*** Data

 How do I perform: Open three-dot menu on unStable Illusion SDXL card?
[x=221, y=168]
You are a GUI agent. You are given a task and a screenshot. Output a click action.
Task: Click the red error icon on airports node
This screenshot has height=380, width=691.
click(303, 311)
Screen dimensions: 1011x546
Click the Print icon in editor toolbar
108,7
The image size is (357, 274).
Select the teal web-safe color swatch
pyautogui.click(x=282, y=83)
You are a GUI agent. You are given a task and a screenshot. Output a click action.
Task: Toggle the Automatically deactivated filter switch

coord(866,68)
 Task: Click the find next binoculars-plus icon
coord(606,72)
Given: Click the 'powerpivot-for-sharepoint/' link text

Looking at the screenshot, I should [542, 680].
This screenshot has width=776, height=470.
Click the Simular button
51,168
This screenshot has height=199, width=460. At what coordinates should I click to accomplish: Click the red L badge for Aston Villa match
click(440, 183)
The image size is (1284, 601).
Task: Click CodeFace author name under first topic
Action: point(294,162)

******

Starting at the line that contains "Click the Simular button", copy each line through the last one in the records, exactly, and output nothing else.

Click the Simular button
51,168
This screenshot has height=199, width=460. At what coordinates should I click to accomplish: Click the red L badge for Aston Villa match
click(440, 183)
The image size is (1284, 601).
Task: Click CodeFace author name under first topic
Action: point(294,162)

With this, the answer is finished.